Transaction in distributed system
Any application using data may consider some potential issues like:
- database software or server hardware failure
- network failure
- application crashes while writing to the database
- concurrent update at the same time, overwriting each others
- reading data while write operation happened
So making application reliable is quite a challenge and is a lot of work and testing. The way to simplify the coding of data centric application is to use transaction.
When to use transaction
A transaction is a way for an application to group several reads and writes together into a logical unit. The read or write operations succeed (commit) or fail (abord and rollback to avoid side effect).
The majority of stateful business service, micro or monolytic, should use transaction. The aggreagte and data responsability define the scope of the transaction and microservice design.

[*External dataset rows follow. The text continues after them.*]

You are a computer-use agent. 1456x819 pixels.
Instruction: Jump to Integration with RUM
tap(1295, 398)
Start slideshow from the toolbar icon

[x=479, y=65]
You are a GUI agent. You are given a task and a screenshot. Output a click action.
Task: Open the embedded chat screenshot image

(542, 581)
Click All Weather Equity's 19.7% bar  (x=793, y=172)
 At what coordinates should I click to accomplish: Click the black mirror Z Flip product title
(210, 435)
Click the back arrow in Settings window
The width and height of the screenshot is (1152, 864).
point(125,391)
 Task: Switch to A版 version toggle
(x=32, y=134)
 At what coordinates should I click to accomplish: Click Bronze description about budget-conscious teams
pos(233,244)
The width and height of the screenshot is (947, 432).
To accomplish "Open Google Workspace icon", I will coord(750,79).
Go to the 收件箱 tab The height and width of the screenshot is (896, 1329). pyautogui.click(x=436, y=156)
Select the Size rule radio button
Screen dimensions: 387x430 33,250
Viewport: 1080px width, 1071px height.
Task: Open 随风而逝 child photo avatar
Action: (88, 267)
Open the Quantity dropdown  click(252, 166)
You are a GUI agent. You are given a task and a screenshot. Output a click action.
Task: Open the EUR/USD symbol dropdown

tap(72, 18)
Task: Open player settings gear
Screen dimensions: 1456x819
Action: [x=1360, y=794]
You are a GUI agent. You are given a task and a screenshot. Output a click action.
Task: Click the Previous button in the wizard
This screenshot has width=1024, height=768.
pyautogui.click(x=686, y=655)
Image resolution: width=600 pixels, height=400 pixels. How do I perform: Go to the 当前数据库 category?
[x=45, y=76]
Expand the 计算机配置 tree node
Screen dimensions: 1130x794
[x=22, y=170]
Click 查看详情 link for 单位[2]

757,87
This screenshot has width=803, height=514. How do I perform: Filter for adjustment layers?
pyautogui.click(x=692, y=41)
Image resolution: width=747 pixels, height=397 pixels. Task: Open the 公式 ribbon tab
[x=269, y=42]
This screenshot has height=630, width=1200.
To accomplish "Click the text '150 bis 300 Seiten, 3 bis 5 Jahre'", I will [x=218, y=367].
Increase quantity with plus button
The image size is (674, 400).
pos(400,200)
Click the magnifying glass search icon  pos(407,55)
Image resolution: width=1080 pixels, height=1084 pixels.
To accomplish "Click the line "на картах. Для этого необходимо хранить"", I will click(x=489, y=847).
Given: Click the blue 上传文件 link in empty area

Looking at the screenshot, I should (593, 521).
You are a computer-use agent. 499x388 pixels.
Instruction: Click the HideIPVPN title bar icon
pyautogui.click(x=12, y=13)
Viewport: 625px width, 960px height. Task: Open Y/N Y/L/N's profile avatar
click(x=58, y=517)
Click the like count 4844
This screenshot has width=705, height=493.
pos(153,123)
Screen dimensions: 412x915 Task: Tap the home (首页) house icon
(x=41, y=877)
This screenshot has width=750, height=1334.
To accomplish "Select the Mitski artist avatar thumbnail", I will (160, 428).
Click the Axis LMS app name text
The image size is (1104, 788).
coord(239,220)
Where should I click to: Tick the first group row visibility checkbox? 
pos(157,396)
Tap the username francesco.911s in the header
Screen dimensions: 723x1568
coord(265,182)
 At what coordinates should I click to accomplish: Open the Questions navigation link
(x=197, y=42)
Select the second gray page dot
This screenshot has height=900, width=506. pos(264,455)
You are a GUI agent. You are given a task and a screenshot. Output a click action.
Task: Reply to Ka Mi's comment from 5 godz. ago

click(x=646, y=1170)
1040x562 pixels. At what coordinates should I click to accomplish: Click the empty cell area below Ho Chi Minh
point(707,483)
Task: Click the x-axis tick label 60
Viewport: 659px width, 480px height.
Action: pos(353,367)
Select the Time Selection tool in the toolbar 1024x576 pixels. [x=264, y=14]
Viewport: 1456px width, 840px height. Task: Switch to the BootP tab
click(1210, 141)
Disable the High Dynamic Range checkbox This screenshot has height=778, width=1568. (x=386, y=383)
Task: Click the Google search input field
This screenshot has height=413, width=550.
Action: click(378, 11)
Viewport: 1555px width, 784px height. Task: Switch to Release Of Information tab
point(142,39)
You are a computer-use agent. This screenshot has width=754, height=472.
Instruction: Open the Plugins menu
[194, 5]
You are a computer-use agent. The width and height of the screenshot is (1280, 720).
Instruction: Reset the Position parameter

When higher availability and higher performance, application needs to run in parallel, and therefore some safety guards needs to be done whithout transaction.
The introduction of document oriented database, focused on a non relational data model, where relationship integrity is less important, while partitioning, replication are more important to address fault tolerance and scalability.
ACID vs BASE
Atomicity, Consistency, Isolation and Durability are the key mechanisms for fault tolerance in databases.
Atomicity guarantees that write operations are all done in one unique operation or aborded in case of fault.
Consistency assesses that the data invariants are always true. This is in the application scope, database can only verifies some constraints, like on null, key integrity, data type, length,...
Isolation protects the clients to read the same row at the same time or write in the same table at the same time. Transactions are isolated from each other.
Durability is to keep data without losing it overtime. It means saving to a durable disk, and avoid data corruption. The transaction could only be considered successful if the write operation on disk is done, or in case of cross node replication, when all the nodes have done their work.